**TEKS:**

Mahasiswa Uncen berunjukrasa menuntut 7 tapol Papua dibebaskan

Ratusan mahasiswa Universitas Cenderawasih, Jayapura berunjukrasa menuntut pembebasan tujuh tahanan politik Papua yang tengah diadili di Pengadilan Negeri Balikpapan, Kalimantan Timur. - Jubi/Hengky Yeimo
Ratusan mahasiswa Universitas Cenderawasih, Jayapura berunjukrasa menuntut pembebasan tujuh tahanan politik Papua yang tengah diadili di Pengadilan Negeri Balikpapan, Kalimantan Timur. – Jubi/Hengky Yeimo

Papua No. 1 News Portal | Jubi

Jayapura, Jubi – Ratuan mahasiswa Universitas Cenderawasih berunjukrasa di Jayapura, Papua, menuntut tujuh tahanan politik atau tapol yang tengah diadili di Pengadilan Negeri Balikpapan dibebaskan, Senin (2/3/2020). Para mahasiswa juga menuntut Presiden Joko Widodo segera menindaklanjuti laporan advokat Veronika Koman tentang keberadaan 57 tahanan politik Papua dan kasus tewasnya 243 warga di Nduga, Papua, pasca pembunuhan pekerja PT Istaka Karya pada 2 Desember 2018.

**TUJUAN 1:**
Bisakah paragraf berita yang diawali "Jayapura, Jubi" diringkas menjadi daftar poin tanpa menghilangkan fakta utamanya?
**TUJUAN 2:**
Menurut berita ini, berapa jumlah warga Nduga yang tewas sebagaimana disebut dalam laporan Veronika Koman?
**TUJUAN 3:**
Lanjutkan berita tentang unjuk rasa mahasiswa Universitas Cenderawasih ini mulai dari kalimat terakhirnya.
Baris data di bawah ini berasal dari sumber lain.

**BARIS DATA:**
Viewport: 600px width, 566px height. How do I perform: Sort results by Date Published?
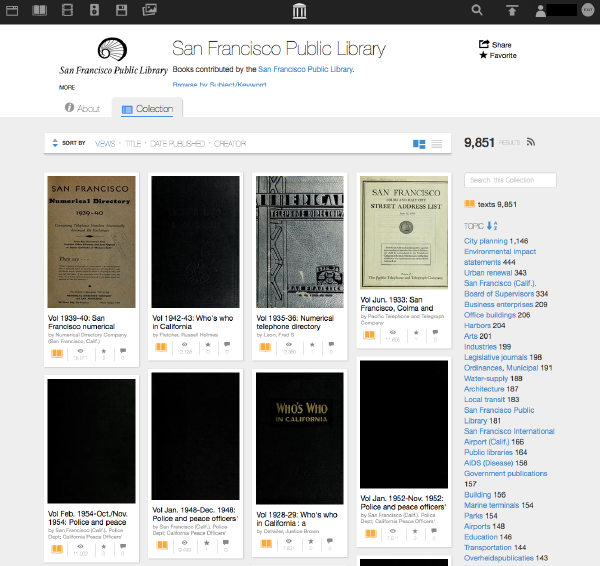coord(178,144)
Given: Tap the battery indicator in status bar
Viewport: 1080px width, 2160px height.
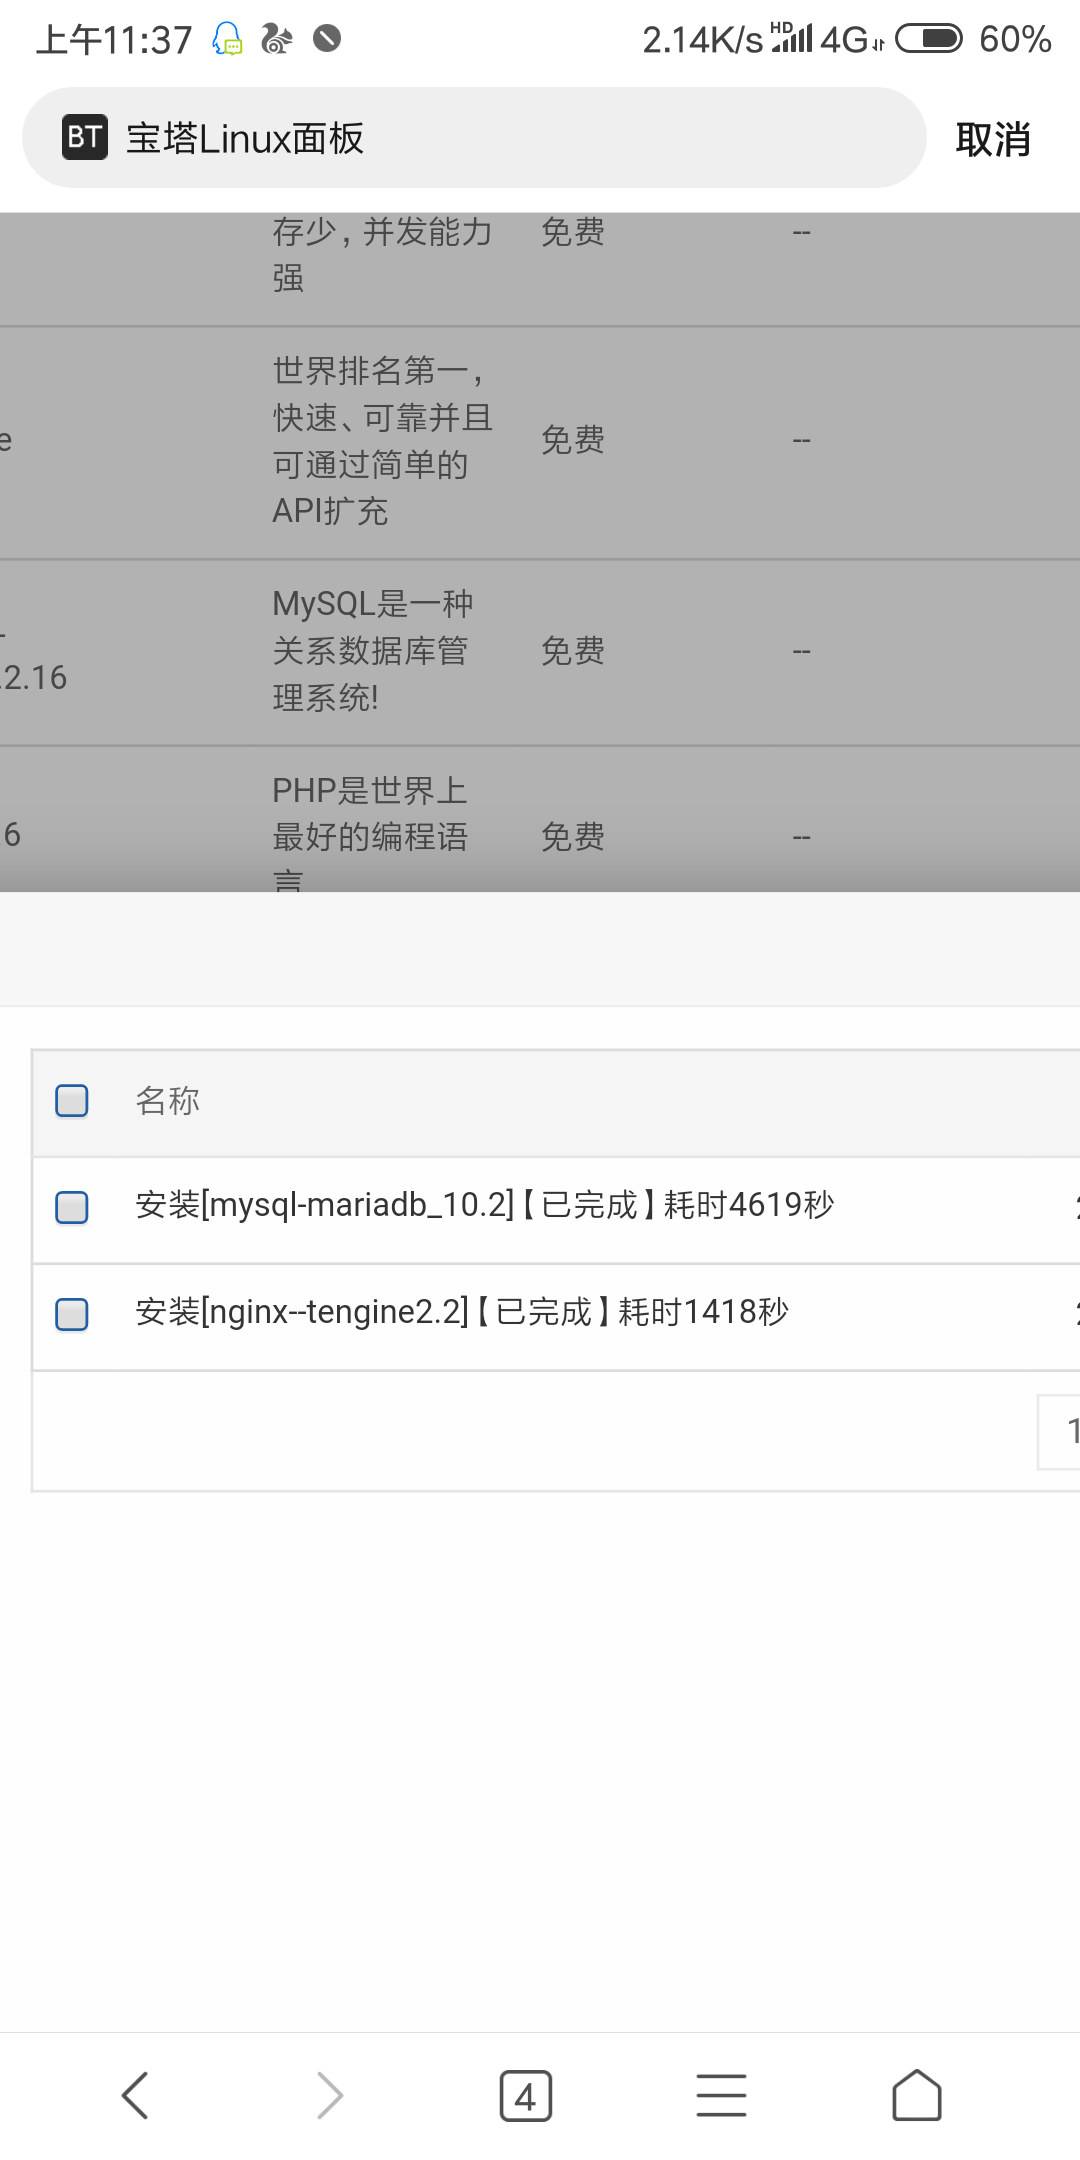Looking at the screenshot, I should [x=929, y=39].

...

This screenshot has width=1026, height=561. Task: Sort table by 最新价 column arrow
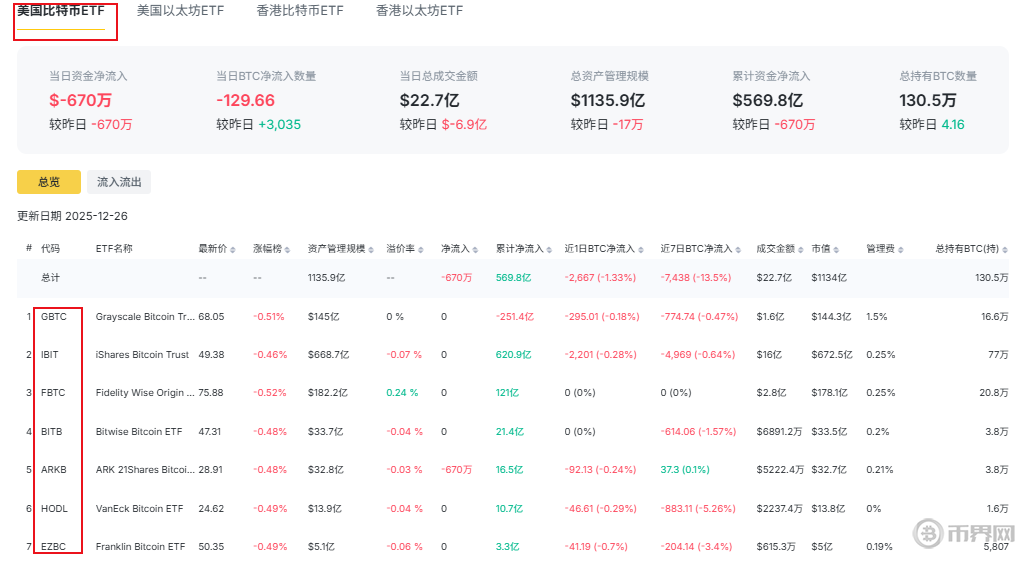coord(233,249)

**JAWABAN 1:**
- Mahasiswa Universitas Cenderawasih berunjuk rasa di Jayapura, Papua, pada Senin (2/3/2020).
- Mereka menuntut pembebasan tujuh tahanan politik yang sedang diadili di Pengadilan Negeri Balikpapan.
- Mereka juga meminta Presiden Joko Widodo segera menindaklanjuti laporan advokat Veronika Koman.
- Laporan itu menyangkut 57 tahanan politik Papua dan tewasnya 243 warga di Nduga setelah pembunuhan pekerja PT Istaka Karya pada 2 Desember 2018.

**JAWABAN 2:**
243 warga.

**JAWABAN 3:**
Read More

Para mahasiswa berunjukrasa dengan mengenakan jaket almamater mereka, bersama-sama menyerukan pembebasan tujuh tapol Papua yang tengah diadili di Pengadilan Negeri Balikpapan Kalimantan Timur. Para pengunjukrasa membawa poster dan spanduk yang berisi tulisan “Segera Bebaskan Tujuh Tapol di Kalimantan” dan “Tujuh Tahanan Korban Rasis Segera Dipulangkan ke Tanah Air West Papua.”

Ketujuh tapol itu adalah Wakil Ketua II Badan Legislatif United Liberation Movement for West Papua (ULMWP) Buchtar Tabuni, Ketua Umum Komite Nasional Papua Barat (KNPB) Agus Kossay, Ketua KNPB Mimika Steven Itlay, Presiden Mahasiswa Universitas Sains dan Teknologi Jayapura Alexander Gobay, serta Feri Bom Kombo, Hengky Hilapok, dan Irwanus Uropmabin. Saat ini ketujuhnya sedang menjalani persidangan dugaan makar di Pengadilan Negeri Balikpapan.

Ketua Badan Eksekutif Mahasiswa Fakultas Hukum Universitas Cenderawasih (FH Uncen), Yops Itlay di depan massa aksi itu menyatakan Pemerintah RI harus segera membebaskan dan memulangkan ketujuh tapol Papua itu. Yops Itlay menyatakan persidangan ketujuh tapol harus digelar di Papua, namun ketujuh tapol secara paksa dibawa ke Kalimantan Timur, dan akhirnya diadili di sana.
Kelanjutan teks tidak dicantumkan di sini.